**練習問題:**
[a] 宗教寛容令の抜粋によると、ミラノ勅令は何年に発せられましたか。
[b] 宗教寛容令の抜粋のうち、「なお、必ずしも発令者が対象の」と「313年 – ミラノ勅令:コンスタンティヌス1世とリキニウスが発した勅令。全ローマ帝国においてキリスト教を合法化した。」の間を両端も含めて書き写し、その中の「リキニウス」を「リキニウス帝」に置き換えてください。
[c] 宗教寛容令の抜粋の最後の文の後から、その続きを書き進めてください。

**抜粋:**
========================

なお、必ずしも発令者が対象の宗教を支持したことを示すものではなく、あくまでも容認、黙認と捉えられるものが多い。
歴史上の宗教寛容令
[編集]古代
[編集]- 紀元前539年 – キュロス・シリンダー:アケメネス朝のキュロス2世が、バビロンのマルドゥク信仰など様々な信仰(ユダヤ教も含むとされる)の復興を認めたもの。粘土板に刻まれたアッカド語の原文が発掘されている。
- 311年 – ガレリウスの宗教寛容令:ローマ帝国の皇帝ガレリウス、コンスタンティヌス1世、リキニウスが発した勅令。ディオクレティアヌス時代からのキリスト教迫害を公式に終わらせた。
- 313年 – ミラノ勅令:コンスタンティヌス1世とリキニウスが発した勅令。全ローマ帝国においてキリスト教を合法化した。
中世
[編集]- 1264年9月8日 - カリシュの法令:ヴィエルコポルスカ公ボレスワフ・ポボジュヌィが発した、ユダヤ人の高い法的地位を認めた法令。
- 1436年 – バーゼルの誓約:バーゼル公会議において、神聖ローマ皇帝ジギスムントらがボヘミア王国のウトラキスト(フス派穏健派)の信仰を一部許容した。
近世
[編集]- 1562年1月 – サン=ジェルマン勅令:一月勅令とも。フランスの摂政カトリーヌ・ド・メディシスが、ユグノーの信仰を条件付きで認めた勅令。しかしカトリック教徒は強く反発し、2か月後のヴァシーの虐殺を発端としてフランス宗教戦争が勃発した。
- 1568年1月28日 – トルダの勅令:「宗教寛容と良心の自由の法令」とも。東ハンガリー王国のヤーノシュ2世が発した勅令。国内で従来認められていたカトリック、ルター派、カルヴァン派に加えてユニテリアンの信仰も保証した。その他の信仰も、公式な保護は与えないながらも認めた。
- 1573年1月28日 – ワルシャワ連盟協約:ポーランド・リトアニア共和国の貴族が締結した、あらゆる信教の自由を認めた法令。後にヘンリク条項に加えられ、以降のポーランド王は即位する際に必ず宣誓することを義務付けられた。
- 1579年1月23日 – ユトレヒト同盟:八十年戦争において、プロテスタントの多いネーデルラント北部の独立派7州が結成した対スペイン同盟。個人の信教の自由を認めるとともに、今後カトリック州が信仰を捨てずに同盟に加わることを認めた。
- 1598年4月13日 – ナントの勅令:フランスのアンリ4世が、ユグノーに限定的な信教の自由を認めた勅令。公の場での信仰、集会の許可、公職や大学への就職、要塞都市の維持を認めた。これによりユグノー戦争は終息に向かった。しかし1685年、ルイ14世がフォンテーヌブローの勅令でナントの勅令を破棄し、フランスにおける新教は再び非合法となった。
- 1609年 – ルドルフ2世の勅書:神聖ローマ皇帝ルドルフ2世が、ボヘミア王としてボヘミア・シロンスクの非貴族階級を含めた全住民に信教の自由を認めた布告。

========================

保存済みのデータセット項目
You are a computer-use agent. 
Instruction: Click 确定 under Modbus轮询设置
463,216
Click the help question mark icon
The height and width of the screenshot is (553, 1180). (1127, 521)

========================

**解答:**
[a] 313年です。

[b]
なお、必ずしも発令者が対象の宗教を支持したことを示すものではなく、あくまでも容認、黙認と捉えられるものが多い。
歴史上の宗教寛容令
[編集]古代
[編集]- 紀元前539年 – キュロス・シリンダー:アケメネス朝のキュロス2世が、バビロンのマルドゥク信仰など様々な信仰(ユダヤ教も含むとされる)の復興を認めたもの。粘土板に刻まれたアッカド語の原文が発掘されている。
- 311年 – ガレリウスの宗教寛容令:ローマ帝国の皇帝ガレリウス、コンスタンティヌス1世、リキニウス帝が発した勅令。ディオクレティアヌス時代からのキリスト教迫害を公式に終わらせた。
- 313年 – ミラノ勅令:コンスタンティヌス1世とリキニウス帝が発した勅令。全ローマ帝国においてキリスト教を合法化した。

[c]
- 1649年4月21日 – メリーランド寛容法:アメリカ東海岸のメリーランド植民地で、キリスト教内での信教の自由を認めた法律。イギリスのアメリカ植民地において宗教的寛容を唱えた2番目の法令であり、ヘイトスピーチを制限したものとしては世界初である。法令は1649年に破棄され、その後一旦復活したものの、名誉革命後の1692年以降は再び廃止された。メリーランド寛容法は、信教の自由を阻害する法律の制定を禁じたアメリカ合衆国憲法修正第1条(1791年制定)制定に大きな影響を与えた。
- 1664年9月16日 – ブランデンブルク寛容令:ブランデンブルク選帝侯フリードリヒ・ヴィルヘルムが発布した宗教寛容令。プロテスタント各派間の寛容を定めるとともに、カトリックやプロテスタントが他宗派の信条を批判することを禁じた。
- 1685年10月29日 – ポツダム勅令:ブランデンブルク選帝侯フリードリヒ・ヴィルヘルムの勅令。フランスでの弾圧を逃れたユグノーの、ブランデンブルク=プロイセン領への移住の便宜を図った。
- 1689年5月24日 – 寛容法:イングランド議会で可決された、ピューリタンなどの非国教徒プロテスタントに対する差別を撤廃した法律。ただしカトリックやユニテリアンなど急進派プロテスタントは意図的に除外された。
- 1692年3月22日 – 天主教公認の上諭:清の康熙帝が[1]、イエズス会によるカトリック布教を公認し、宣教師や教会への攻撃を禁じた[2]。しかし中国古来の風習との習合を容認するイエズス会の方針がヨーロッパで問題視された典礼論争の末、清は態度を硬化させ1724年にキリスト教を全面禁止した。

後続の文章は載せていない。